Saturday, May 18, 2013

13 / 7 / 2013

 Today, was a gloomy day..The morning started off with a rain and by afternoon , some amount of sunshine reached the ground but now, in the night, its raining again...Quite like the state of my mind right now...

Yesterday, was my D-day. The day of my entrance exam, CLAT. I reached on time at the test center (@ sharp 1.50pm) and I finished the paper fine. When I came out of the examination hall, I had a smile lingering on my face but it didn't stay there for long because everyone found the paper to be average and that is what is going to be upsetting..The cutoffs will be high..All those who had mugged up some Gk and who had attempted previous year's papers would be getting awesome marks, I'm sure.. But others would suffer...Not because their scores are low but because, this time, 5-6 marks difference could change your life as the cutoffs are going to be that close.......

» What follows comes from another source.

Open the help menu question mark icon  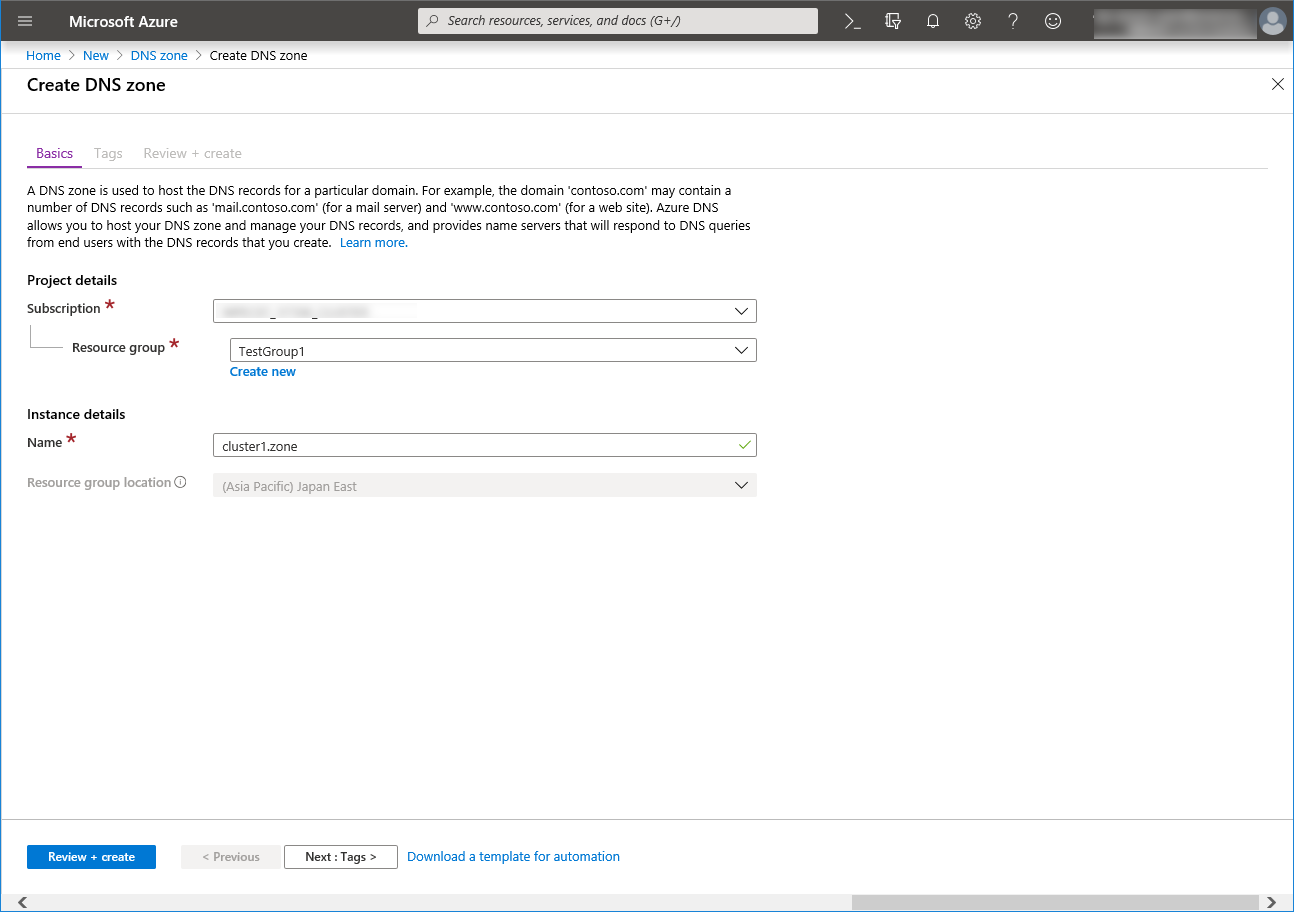pyautogui.click(x=1012, y=21)
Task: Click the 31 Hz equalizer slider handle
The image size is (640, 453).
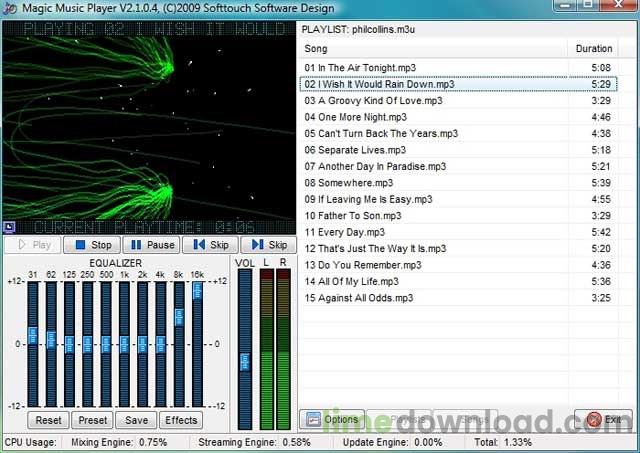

I wish that the paper had been tough.. If so, I would have had a better chance at top 5 law schools... So, Now, I wish for a miracle to happen.. But miracle is something that won't happen, espectially when you wish for it..

There you have it.. My mind's state of affairs..Gloomy, sad, depressed..A little bit of sunshine shines through the dense clouds when I'm with my mom..I tried to get over the depressed mood by watching a movie this morning, but I couldn't even put up with it for a half an hour...Nevertheless, there's a bit of change coming through..For the last one month, I didn't bother to put a facial or to scrub my face or even to clean it thoroughly..Only thing, I did from my personal hygiene list was - brushing and bathing...And Result?? Don't even bother to ask.. Black spots and tan has taken over the possession of my face and worse is that fine, clear moustache on my face.. I bet the boys in my class would have been jealous of me..   Anyway, Today, I put an end to my Monk-Life. I bleached, shampooed my hair and went for a facial.After seeing the transformation in me, my mom looked into my eyes with pity, and said, "Oh! I didn't realise that you were so worried about your exam, my daughter!!"